[Items contained in a dataset]
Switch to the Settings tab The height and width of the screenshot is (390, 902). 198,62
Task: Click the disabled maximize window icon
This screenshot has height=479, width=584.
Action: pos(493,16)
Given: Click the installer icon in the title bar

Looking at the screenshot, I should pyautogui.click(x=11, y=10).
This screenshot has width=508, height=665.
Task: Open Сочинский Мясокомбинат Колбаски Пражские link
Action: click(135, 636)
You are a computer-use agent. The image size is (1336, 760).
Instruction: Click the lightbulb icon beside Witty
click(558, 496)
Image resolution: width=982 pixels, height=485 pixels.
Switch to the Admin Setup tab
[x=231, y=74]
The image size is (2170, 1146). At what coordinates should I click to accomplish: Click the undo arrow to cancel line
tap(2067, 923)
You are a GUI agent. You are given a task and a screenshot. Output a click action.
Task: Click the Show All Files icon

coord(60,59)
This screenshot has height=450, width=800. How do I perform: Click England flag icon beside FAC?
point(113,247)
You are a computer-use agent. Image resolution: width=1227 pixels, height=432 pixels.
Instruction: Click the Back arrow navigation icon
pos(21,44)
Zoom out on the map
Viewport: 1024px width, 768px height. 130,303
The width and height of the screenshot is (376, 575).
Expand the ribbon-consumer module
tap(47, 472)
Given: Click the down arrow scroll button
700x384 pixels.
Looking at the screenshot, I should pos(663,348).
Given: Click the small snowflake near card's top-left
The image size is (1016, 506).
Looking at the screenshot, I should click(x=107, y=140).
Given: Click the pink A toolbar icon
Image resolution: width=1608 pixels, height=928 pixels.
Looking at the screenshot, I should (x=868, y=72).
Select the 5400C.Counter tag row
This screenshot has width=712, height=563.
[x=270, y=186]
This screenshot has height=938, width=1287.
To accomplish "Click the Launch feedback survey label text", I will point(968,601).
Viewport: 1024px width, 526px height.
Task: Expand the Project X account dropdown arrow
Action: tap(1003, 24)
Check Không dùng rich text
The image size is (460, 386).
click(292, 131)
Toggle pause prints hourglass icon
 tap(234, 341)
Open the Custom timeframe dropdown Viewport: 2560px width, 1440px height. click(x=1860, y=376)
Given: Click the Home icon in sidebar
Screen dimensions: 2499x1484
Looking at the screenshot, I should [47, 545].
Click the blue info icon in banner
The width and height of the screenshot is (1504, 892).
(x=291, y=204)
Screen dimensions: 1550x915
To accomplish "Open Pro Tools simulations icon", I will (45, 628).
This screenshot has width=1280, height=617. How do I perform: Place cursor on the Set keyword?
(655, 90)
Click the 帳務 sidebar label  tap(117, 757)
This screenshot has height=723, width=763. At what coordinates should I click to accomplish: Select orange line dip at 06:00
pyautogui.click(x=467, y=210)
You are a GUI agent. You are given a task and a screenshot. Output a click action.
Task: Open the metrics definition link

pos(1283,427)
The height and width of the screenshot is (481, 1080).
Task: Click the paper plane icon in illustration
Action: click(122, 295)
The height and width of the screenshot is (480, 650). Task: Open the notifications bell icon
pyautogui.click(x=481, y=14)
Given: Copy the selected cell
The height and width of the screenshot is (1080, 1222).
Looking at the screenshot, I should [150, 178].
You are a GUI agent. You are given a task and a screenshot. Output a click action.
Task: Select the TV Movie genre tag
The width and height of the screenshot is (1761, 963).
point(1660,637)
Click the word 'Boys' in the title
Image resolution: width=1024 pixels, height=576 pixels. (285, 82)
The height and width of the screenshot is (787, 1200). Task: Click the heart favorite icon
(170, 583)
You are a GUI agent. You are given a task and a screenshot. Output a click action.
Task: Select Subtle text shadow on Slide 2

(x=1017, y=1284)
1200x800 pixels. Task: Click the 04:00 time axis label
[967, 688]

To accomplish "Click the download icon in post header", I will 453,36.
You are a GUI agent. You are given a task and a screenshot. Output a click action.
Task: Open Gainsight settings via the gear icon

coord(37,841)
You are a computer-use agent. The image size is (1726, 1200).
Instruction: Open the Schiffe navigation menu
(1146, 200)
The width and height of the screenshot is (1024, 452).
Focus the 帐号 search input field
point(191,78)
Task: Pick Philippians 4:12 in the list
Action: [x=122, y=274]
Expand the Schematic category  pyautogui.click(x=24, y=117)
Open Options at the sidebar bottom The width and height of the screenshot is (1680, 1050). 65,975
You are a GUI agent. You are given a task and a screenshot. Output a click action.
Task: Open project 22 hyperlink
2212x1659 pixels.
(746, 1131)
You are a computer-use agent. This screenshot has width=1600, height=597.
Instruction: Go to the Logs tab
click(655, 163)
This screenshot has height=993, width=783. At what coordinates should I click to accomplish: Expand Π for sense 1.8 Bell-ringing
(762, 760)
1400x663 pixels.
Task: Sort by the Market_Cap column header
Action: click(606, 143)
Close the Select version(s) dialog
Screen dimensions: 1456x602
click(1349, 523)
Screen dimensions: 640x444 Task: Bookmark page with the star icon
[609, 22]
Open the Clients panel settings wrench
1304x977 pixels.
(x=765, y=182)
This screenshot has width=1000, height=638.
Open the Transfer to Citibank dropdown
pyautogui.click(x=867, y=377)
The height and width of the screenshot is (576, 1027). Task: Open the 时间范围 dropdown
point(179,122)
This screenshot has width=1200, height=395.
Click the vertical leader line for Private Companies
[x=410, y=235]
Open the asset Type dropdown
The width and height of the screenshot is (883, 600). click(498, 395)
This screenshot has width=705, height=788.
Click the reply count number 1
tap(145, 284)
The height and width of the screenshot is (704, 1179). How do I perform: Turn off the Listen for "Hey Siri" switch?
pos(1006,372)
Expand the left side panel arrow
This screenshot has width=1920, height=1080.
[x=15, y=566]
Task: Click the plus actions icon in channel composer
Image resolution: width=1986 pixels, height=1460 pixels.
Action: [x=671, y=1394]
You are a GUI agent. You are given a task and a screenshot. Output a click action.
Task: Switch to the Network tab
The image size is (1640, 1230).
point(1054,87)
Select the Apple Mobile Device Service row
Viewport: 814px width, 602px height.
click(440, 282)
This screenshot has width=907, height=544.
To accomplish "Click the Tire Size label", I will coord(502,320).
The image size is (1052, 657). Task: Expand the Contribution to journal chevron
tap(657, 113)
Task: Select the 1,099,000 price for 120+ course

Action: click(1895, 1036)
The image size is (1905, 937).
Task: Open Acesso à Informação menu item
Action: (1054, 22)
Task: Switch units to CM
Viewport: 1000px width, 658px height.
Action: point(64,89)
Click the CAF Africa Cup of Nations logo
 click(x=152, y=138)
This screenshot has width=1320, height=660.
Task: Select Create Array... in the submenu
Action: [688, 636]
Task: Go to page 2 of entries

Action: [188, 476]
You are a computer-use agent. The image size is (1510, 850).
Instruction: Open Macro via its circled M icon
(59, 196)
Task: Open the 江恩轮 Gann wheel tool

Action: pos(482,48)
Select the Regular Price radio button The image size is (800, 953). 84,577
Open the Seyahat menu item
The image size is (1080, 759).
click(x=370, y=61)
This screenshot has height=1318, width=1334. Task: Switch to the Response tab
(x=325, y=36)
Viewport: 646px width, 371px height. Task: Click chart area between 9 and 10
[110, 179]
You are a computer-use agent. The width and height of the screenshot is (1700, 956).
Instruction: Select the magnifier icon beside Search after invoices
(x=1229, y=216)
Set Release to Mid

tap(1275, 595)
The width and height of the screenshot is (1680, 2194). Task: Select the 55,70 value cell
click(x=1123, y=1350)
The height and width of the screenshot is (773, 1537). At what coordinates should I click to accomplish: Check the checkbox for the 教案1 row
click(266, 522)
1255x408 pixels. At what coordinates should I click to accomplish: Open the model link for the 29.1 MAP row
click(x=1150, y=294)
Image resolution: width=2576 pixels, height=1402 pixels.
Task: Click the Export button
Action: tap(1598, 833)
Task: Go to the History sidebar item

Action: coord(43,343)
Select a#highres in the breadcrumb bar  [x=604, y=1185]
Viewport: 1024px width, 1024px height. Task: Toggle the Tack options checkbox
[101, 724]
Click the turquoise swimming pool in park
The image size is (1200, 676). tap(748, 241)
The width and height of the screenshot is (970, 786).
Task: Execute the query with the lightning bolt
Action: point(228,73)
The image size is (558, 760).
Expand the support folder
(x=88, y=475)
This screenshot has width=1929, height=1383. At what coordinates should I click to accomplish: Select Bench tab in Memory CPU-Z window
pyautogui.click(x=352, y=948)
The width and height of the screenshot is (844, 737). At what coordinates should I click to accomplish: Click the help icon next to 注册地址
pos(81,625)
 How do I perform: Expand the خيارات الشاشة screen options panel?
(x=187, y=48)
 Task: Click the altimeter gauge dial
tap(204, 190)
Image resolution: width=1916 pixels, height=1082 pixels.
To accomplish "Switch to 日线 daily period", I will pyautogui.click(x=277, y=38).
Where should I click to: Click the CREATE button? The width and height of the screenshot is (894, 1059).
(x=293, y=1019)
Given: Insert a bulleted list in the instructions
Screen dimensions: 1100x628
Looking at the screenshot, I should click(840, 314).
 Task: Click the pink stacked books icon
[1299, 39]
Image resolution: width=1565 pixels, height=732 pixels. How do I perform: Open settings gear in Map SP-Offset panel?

[What you should do]
Can you write out the stretch from the line containing "This screenshot has width=1280, height=617." through the line containing "point(1660,637)" again, replacing "notifications bell icon" with "alerts bell icon" and leaving everything else unchanged?

[The response]
This screenshot has width=1280, height=617. How do I perform: Place cursor on the Set keyword?
(655, 90)
Click the 帳務 sidebar label  tap(117, 757)
This screenshot has height=723, width=763. At what coordinates should I click to accomplish: Select orange line dip at 06:00
pyautogui.click(x=467, y=210)
You are a GUI agent. You are given a task and a screenshot. Output a click action.
Task: Open the metrics definition link

pos(1283,427)
The height and width of the screenshot is (481, 1080).
Task: Click the paper plane icon in illustration
Action: click(122, 295)
The height and width of the screenshot is (480, 650). Task: Open the alerts bell icon
pyautogui.click(x=481, y=14)
Given: Copy the selected cell
The height and width of the screenshot is (1080, 1222).
Looking at the screenshot, I should [150, 178].
You are a GUI agent. You are given a task and a screenshot. Output a click action.
Task: Select the TV Movie genre tag
The width and height of the screenshot is (1761, 963).
point(1660,637)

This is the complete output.